Exercise task
In the forum thread, write out the passage from "The man has" to "enter their 40s?".

I used an app. "Lose it" to be exact, it taught me how to eat. It taught me how to eat strategically. Meaning eat calories at different times so that I could still have fun but do it in a way that I would still lose weight.


----------



## lonleybride (Oct 13, 2017)

TJW said:


> I think your husband is being honest, you would probably have more sex if you did. Although, you guys don't seem bad as things are.
> 
> Yes, being attractive for your husband is a good motivation to do many things, including weight loss. Weight loss is good for you, too.
> 
> ...




Thank you for this TJW. 

DH and I both have been cheated on in the past too, and that's something we also said we would never tolerate from one another. 

That's why I do feel (as another poster said) since I am the only woman he's allowed to have sex with I do have an obligation to take care of myself as far as what is under my control. 


Sent from my iPhone using Tapatalk


----------



## lonleybride (Oct 13, 2017)

GuyInColorado said:


> Absolutely. If he's a fit guy who works out, he'll be resenting you and keeping track of "all" the hot moms out there that take care of themselves. Only 1 out of 4 of the women at my kid's school is hot. The rest let themselves go. But every dad dropping their kids off at school notices the hot moms!




Haha, thanks for the warning! 

The man has a beer belly but still gets hit on (in front of me occasionally!) 

Which usually just makes me smile knowing I get to take him home. 

I know I need to step my game up. 

Why is it men just seem to get sexier when they enter their 40s? 


Sent from my iPhone using Tapatalk


----------



## lonleybride (Oct 13, 2017)

Screen grounding examples
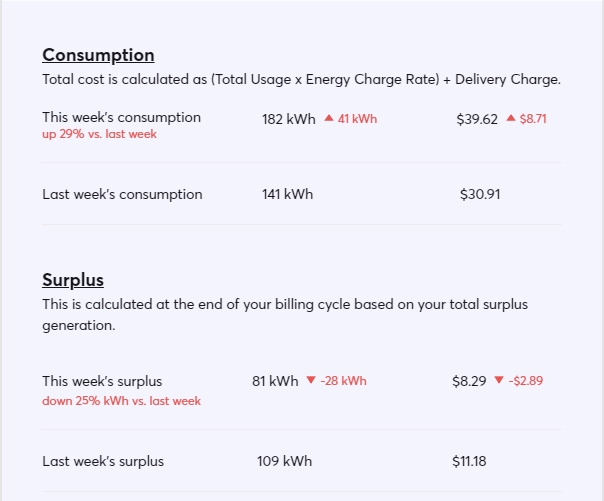Select the "Last week's surplus" row label

(x=103, y=461)
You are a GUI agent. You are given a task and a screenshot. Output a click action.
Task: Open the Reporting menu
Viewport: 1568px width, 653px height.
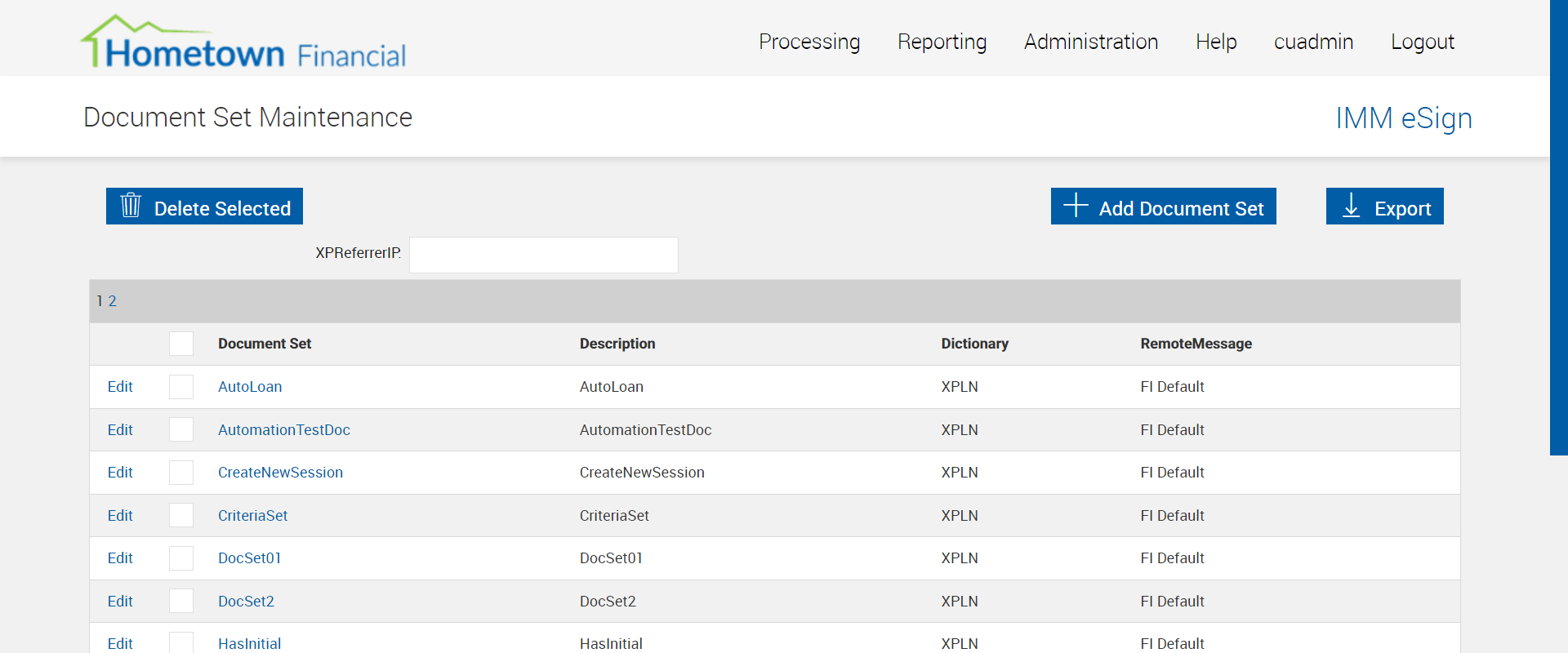942,42

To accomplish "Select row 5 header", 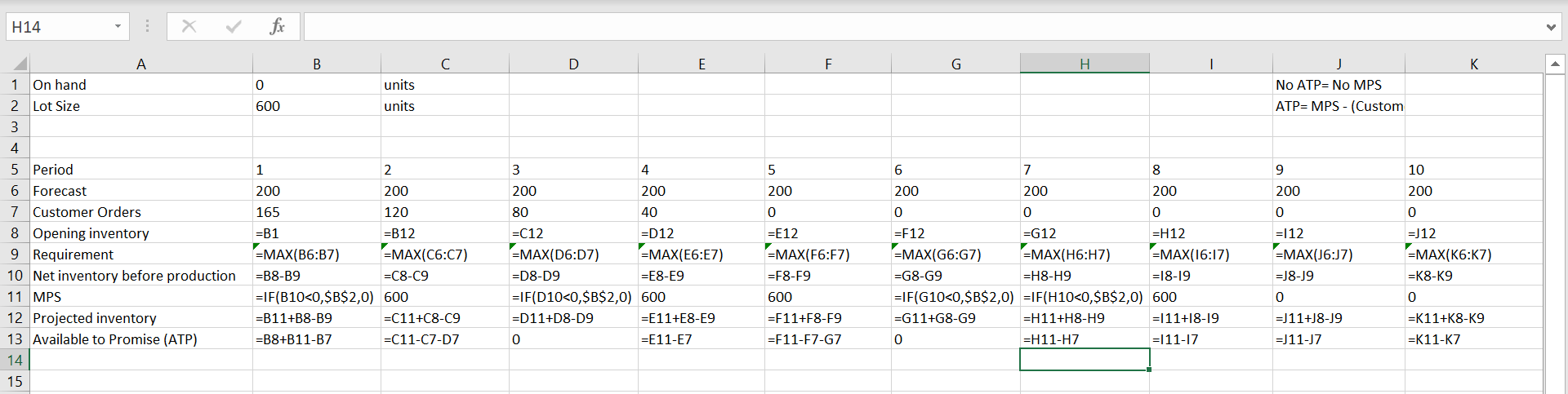I will 15,170.
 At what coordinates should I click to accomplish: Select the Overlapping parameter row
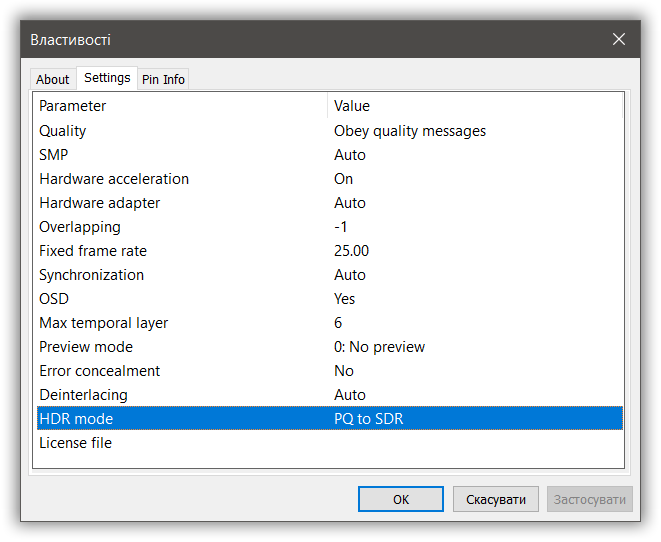pyautogui.click(x=80, y=227)
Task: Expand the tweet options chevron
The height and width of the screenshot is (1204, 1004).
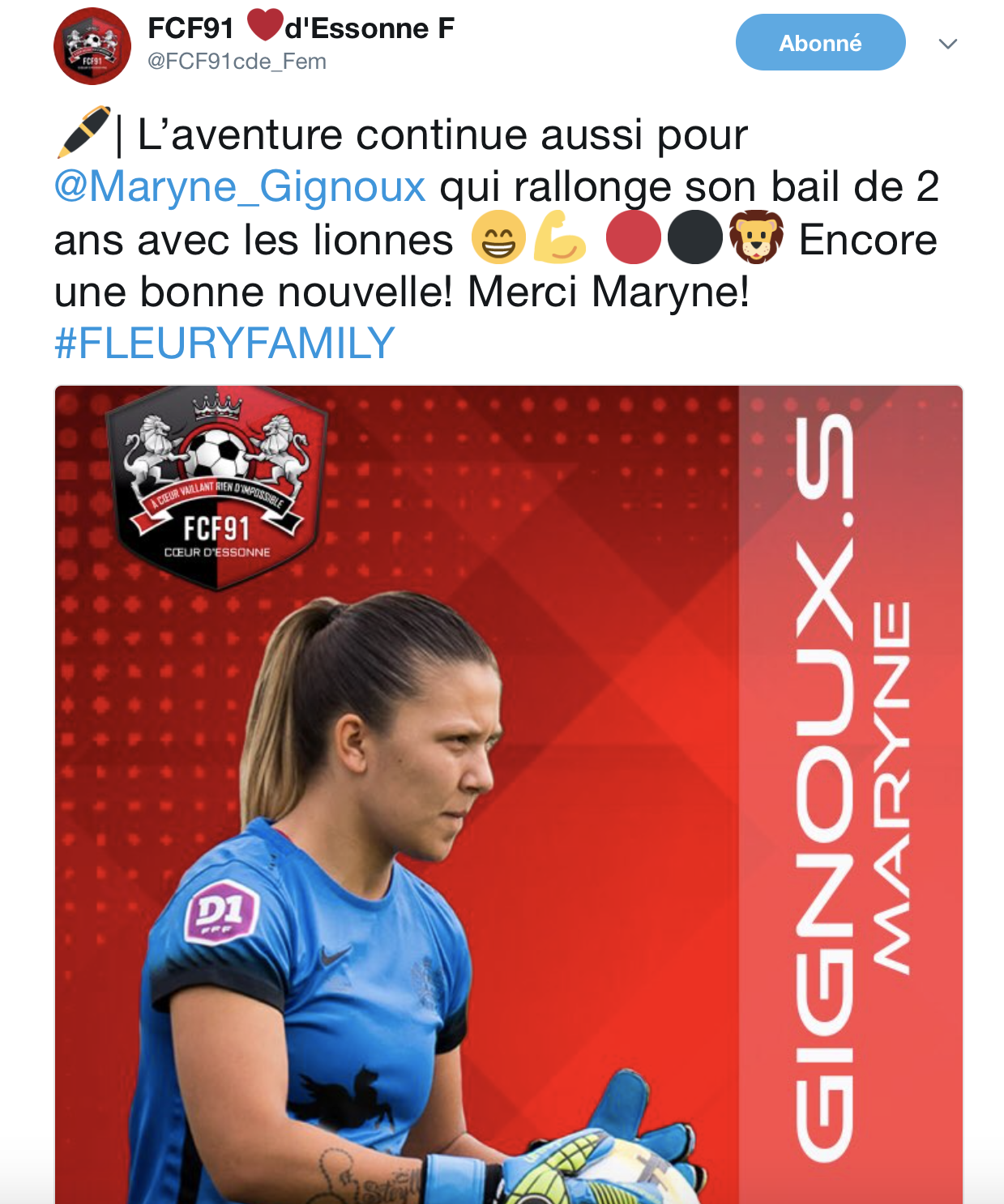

Exercise response
The man has a beer belly but still gets hit on (in front of me occasionally!) 

Which usually just makes me smile knowing I get to take him home. 

I know I need to step my game up. 

Why is it men just seem to get sexier when they enter their 40s?